Monday, March 14, 2011

Manufacturing Continues Decline in Roanoke Region

Beth Doughty: "Recovery is starting to take root."

A new report from the Roanoke Regional Partnership shows a mixed picture for the regional economy, though the Roanoke Region seems to have largely escaped the full impact of the nation's economic problems. Manufacturing, other than medical manufacturing, saw the greatest decline in jobs regionally.

The second annual report on Regional Economic Progress shows the region’s Gross Metropolitan Product (GMP) declined 0.3 percent between 2008 and 2009 while the national Gross Domestic Product (GDP) fell by 2.6 percent over the same period.

The region increased employment in the finance, insurance and real estate sectors and in medical manufacturing, research and development, higher education and healthcare. Overall, these industries added 3,338 jobs at a time when general employment declined.

Much of the data in the report is based on 2009 figures, the worst year of the recession. Still, the region’s population showed signs of growth.

From no net positive growth earlier in the decade, the region had an annualized growth rate of 0.6 percent by 2009. “Like other parts of the nation, we saw a decline in new automobile registrations, home sales and retail sales as the recession curtailed consumer confidence,” says Beth Doughty, executive director of the Roanoke Regional Partnership. “But this report also shows recovery is starting to take root. The data also support what we’ve long believed in that the region is somewhat insulated from dramatic shifts in the national economy.”

One example is Roanoke’s position on the Milken Institute’s annual rankings of the 200 largest metro areas in the country. The metro area moved up 21 spots to 105 in the 2010 index, its highest ever. Factors affecting the region’s improvement include growth in high-tech output and job growth.

One economic sector that’s growing is the outdoor industry. With increased local awareness and growing national recognition of the region’s outdoor assets, the region’s outfitters, guides, and other miscellaneous outdoor businesses increased employment by 8.3 percent between the third quarter of 2008 and third quarter of 2009. The same industry group declined 1.4 percent at the state level and 2 percent nationally.
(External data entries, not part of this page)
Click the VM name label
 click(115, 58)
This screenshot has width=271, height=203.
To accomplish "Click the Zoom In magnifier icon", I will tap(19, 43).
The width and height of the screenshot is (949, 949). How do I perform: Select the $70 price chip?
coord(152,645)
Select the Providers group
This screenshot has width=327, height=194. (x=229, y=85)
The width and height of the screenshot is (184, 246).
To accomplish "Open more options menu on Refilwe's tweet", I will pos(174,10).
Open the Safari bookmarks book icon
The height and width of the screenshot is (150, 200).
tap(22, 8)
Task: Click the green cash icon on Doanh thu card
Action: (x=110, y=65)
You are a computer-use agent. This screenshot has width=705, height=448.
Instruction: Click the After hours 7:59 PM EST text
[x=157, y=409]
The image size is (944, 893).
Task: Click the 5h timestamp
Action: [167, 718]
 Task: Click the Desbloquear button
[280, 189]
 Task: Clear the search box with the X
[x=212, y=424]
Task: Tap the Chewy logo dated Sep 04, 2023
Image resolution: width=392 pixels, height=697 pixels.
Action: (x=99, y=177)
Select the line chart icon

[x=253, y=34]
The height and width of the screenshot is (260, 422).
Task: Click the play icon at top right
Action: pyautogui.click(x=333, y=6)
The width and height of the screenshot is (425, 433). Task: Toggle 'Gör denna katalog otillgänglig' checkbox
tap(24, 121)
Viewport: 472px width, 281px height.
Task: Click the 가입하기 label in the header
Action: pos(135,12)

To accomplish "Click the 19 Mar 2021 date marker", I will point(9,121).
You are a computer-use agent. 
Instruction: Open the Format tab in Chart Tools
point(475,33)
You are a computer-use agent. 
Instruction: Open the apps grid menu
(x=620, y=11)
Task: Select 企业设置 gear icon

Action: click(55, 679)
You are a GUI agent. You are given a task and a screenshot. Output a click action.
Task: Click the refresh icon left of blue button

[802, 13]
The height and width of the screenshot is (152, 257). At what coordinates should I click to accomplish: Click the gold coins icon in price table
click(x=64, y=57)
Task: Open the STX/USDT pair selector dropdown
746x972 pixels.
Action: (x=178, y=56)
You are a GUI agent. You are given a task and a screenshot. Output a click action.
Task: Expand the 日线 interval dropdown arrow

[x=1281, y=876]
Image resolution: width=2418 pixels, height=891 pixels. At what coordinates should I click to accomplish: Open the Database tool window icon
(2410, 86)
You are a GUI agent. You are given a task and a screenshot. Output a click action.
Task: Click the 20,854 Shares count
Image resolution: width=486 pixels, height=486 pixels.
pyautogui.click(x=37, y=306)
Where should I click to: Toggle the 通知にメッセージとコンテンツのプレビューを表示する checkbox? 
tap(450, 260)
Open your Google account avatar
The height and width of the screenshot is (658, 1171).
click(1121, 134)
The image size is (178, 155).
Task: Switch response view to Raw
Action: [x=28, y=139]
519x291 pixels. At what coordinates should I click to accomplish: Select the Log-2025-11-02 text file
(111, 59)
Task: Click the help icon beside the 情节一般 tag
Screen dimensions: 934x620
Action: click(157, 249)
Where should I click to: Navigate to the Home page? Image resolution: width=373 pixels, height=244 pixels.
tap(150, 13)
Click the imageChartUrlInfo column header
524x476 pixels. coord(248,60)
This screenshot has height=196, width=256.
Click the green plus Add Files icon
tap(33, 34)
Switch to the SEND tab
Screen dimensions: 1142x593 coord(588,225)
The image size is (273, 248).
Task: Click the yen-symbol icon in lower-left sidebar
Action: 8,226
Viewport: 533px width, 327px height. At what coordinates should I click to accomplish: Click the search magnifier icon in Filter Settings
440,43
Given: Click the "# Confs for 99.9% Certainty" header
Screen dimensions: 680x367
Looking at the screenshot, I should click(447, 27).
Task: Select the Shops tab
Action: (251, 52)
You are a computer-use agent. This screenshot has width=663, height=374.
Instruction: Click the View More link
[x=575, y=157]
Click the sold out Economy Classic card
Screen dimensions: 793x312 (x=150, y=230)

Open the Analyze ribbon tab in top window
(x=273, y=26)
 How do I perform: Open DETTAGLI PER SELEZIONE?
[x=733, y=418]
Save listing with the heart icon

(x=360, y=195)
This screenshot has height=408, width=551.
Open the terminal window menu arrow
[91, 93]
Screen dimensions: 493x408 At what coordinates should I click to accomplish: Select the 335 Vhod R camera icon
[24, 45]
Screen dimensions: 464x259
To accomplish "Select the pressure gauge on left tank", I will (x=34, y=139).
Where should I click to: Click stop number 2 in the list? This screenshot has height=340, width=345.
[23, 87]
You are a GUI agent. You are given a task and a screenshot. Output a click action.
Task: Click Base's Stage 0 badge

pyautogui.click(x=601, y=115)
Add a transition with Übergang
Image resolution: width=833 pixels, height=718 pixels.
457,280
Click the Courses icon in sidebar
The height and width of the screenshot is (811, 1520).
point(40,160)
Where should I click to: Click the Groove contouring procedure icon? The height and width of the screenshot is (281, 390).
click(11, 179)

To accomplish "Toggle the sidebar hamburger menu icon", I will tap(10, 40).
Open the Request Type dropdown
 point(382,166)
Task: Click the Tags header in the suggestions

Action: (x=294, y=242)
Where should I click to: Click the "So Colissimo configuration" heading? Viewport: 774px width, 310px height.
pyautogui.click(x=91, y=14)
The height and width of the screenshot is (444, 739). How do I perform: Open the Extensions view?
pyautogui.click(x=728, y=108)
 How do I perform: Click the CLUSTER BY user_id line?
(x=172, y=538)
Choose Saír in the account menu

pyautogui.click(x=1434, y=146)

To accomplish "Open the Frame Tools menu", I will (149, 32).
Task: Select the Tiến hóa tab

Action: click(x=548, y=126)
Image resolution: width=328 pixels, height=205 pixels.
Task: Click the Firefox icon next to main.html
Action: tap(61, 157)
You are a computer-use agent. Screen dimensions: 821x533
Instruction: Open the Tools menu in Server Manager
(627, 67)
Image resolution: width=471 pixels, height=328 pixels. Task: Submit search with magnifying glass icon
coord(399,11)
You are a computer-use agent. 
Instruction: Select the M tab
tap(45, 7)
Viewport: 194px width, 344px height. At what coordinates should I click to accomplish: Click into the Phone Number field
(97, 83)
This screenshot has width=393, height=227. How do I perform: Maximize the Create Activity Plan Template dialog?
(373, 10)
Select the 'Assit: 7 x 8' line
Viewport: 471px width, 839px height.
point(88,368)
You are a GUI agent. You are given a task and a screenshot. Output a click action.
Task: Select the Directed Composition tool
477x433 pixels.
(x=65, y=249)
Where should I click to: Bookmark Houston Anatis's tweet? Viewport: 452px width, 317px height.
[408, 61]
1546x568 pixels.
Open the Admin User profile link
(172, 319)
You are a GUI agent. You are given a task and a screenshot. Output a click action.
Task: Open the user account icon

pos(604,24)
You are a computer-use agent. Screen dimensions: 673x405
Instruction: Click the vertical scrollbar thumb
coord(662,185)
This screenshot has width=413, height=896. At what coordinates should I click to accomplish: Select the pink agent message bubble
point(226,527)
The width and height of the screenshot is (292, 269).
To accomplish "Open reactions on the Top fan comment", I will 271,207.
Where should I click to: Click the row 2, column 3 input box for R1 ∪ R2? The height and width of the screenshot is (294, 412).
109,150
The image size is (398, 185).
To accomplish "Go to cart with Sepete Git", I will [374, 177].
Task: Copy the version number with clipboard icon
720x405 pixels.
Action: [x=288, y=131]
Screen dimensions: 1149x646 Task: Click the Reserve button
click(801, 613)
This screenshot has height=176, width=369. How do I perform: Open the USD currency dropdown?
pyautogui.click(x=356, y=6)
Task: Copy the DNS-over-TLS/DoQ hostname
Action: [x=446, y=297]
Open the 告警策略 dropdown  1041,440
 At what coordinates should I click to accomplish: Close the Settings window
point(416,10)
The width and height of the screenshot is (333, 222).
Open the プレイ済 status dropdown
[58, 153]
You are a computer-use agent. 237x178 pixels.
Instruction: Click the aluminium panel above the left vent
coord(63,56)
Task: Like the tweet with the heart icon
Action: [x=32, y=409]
The report also found taxable retail sales declined 8.3 percent from the fourth quarter of 2008 to the fourth quarter of 2010 as the recession took hold later in the region than in Virginia. However, sales in the region were up 0.6 percent between the fourth quarter of 2009 and fourth quarter of 2010, against a rise of just 0.1 percent in Virginia, suggesting local retail sales are rebounding from their recessionary lows.

New car registrations declined 24.6 percent in 2009 as the recession took hold. Home sales continued their decline. The number of homes sold was off 0.7 percent while the median sales price fell 6.5 percent from 2008-09.

The region has 612 miles of hiking and walking trails, including 3 additional miles of greenways over 2009. Greenway use increased 29 percent in 2010 and visitation to the region’s state parks rose 12 percent. Boat registrations rose 4.3 percent from 2005-2009, compared to 0.9 percent in Virginia.